Steelers look to revive running game again

Ray Fittipaldo 7 years ago

The Steelers improved their rushing game in 2014, jumping 11 spots in the NFL rankings. After finishing 27th in the league in rushing in 2013 they finished last season ranked 16th.

The Steelers led the league in rushing for a short time in September and remained a top 10 rushing team well into December before teams began focusing on stopping it. In the final three games of the regular season the Steelers were held to 45 yards on 22 attempts by Atlanta, to 68 yards on 26 attempts against Kansas City and to 29 yards on 18 attempts by Cincinnati.

The Steelers won all three games, but good running teams pride themselves on being able to run on any team in any situation so there remains room for improvement.

With all five offensive linemen returning as well as the top two tight ends there is reason to believe the Steelers can take another step in their development and be a top 10 rushing team over the course of an entire season.

“I hope so,” center Maurkice Pouncey said. “We’ve been really working at it.

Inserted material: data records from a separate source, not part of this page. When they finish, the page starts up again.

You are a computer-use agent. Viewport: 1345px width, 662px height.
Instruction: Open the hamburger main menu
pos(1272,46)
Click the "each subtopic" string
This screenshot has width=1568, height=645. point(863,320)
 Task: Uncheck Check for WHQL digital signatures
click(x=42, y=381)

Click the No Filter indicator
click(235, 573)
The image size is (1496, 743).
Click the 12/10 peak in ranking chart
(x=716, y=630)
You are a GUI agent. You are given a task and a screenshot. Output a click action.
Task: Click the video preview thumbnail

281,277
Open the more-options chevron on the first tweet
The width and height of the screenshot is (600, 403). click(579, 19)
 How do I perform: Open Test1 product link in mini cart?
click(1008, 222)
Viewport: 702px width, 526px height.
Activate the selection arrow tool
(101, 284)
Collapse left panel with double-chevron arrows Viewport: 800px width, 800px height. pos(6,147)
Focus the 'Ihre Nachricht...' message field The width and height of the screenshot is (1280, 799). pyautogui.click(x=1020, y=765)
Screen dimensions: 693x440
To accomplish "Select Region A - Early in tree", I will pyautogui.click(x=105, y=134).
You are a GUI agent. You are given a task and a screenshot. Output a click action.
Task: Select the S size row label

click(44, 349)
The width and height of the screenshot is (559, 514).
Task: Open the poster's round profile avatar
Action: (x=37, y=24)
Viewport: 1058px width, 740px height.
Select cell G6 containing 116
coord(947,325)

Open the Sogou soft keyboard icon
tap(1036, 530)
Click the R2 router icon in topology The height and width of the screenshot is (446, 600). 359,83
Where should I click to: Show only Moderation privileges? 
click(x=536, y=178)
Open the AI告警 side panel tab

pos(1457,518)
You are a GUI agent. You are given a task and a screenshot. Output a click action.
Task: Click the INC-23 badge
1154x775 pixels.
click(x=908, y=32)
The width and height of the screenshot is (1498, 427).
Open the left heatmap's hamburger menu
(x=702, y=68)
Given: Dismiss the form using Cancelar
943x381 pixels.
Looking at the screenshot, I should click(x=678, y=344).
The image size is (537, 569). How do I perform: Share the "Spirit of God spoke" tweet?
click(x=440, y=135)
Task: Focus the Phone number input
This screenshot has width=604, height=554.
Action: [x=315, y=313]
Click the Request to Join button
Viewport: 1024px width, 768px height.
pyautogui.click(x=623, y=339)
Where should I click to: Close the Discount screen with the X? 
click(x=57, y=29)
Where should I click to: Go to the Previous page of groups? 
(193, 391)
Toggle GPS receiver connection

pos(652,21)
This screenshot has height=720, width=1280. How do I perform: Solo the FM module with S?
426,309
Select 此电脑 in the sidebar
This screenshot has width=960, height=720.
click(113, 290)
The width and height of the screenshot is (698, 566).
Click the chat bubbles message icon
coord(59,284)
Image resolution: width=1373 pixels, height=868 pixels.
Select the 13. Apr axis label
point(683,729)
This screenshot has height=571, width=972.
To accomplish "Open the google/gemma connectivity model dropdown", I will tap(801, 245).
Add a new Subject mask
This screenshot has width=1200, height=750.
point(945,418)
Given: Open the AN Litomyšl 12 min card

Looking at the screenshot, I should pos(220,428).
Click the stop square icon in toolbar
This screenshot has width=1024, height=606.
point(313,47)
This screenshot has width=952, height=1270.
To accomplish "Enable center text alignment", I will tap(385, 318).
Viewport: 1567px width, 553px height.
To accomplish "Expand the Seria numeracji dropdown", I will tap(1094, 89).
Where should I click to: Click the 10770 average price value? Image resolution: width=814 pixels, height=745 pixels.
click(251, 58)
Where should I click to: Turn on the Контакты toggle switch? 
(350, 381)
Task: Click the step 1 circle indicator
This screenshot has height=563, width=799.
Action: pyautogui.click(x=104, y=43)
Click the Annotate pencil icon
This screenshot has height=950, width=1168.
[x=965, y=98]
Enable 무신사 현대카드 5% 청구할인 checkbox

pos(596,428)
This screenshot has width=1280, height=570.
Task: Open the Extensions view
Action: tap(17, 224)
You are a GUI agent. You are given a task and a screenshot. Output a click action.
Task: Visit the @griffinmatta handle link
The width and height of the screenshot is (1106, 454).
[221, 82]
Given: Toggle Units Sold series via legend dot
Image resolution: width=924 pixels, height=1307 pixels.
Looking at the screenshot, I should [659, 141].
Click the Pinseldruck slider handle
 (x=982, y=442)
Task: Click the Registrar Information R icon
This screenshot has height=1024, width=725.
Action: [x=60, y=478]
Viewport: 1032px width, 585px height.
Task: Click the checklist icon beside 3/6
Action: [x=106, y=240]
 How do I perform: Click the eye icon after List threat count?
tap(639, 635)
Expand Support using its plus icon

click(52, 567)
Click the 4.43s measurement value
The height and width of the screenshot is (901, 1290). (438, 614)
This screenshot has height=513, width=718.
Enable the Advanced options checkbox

We have some really great running backs. Coach [Mike] Munchak has been doing a great job teaching us the different techniques and homing in on our base run game. We’ve been watching a lot of film so hopefully we can build on it.”

The Steelers must overcome the loss of All-Pro running back Le’Veon Bell for the first three games of the season. Bell rushed for 1,361 yards in his second NFL season.

DeAngelo Williams was signed in free agency to be his replacement early in the season and teams could take the opposite approach they employed at the end of last season. Instead of concentrating on limiting the running game they could focus on stopping Ben Roethlisberger and the passing game, which finished second in the league in passing offense a year ago.

It will be up to Munchak to make the necessary adjustments, something he has done well since coming on board as offensive line coach before last season.

“He’s done a great job,” Pouncey said. “He really knows how to adjust to his players. He doesn’t coach everyone the same. He gives the guy what he needs. All the guys respect him. If you can’t learn from a guy like that, the way he played, made the Hall of Fame, the techniques he brings, you don’t need to be here.”

Munchak used zone blocking techniques when he was the head coach and offensive line coach at Tennessee, but he has used that scheme sparingly with the Steelers. The Steelers used a man blocking scheme previously and Munchak has adjusted to his personnel and what they do well.

“We’ll probably do the same things,” Pouncey said. “We might add some new plays. He sees we’re capable of doing a lot more. He’s doing a great job of adjusting with us. He likes the things we like, but he also puts in the things he likes. When we have a group like we do, and you can talk to each other and tell each other what we like to do and don’t like to do, it works out a lot better.”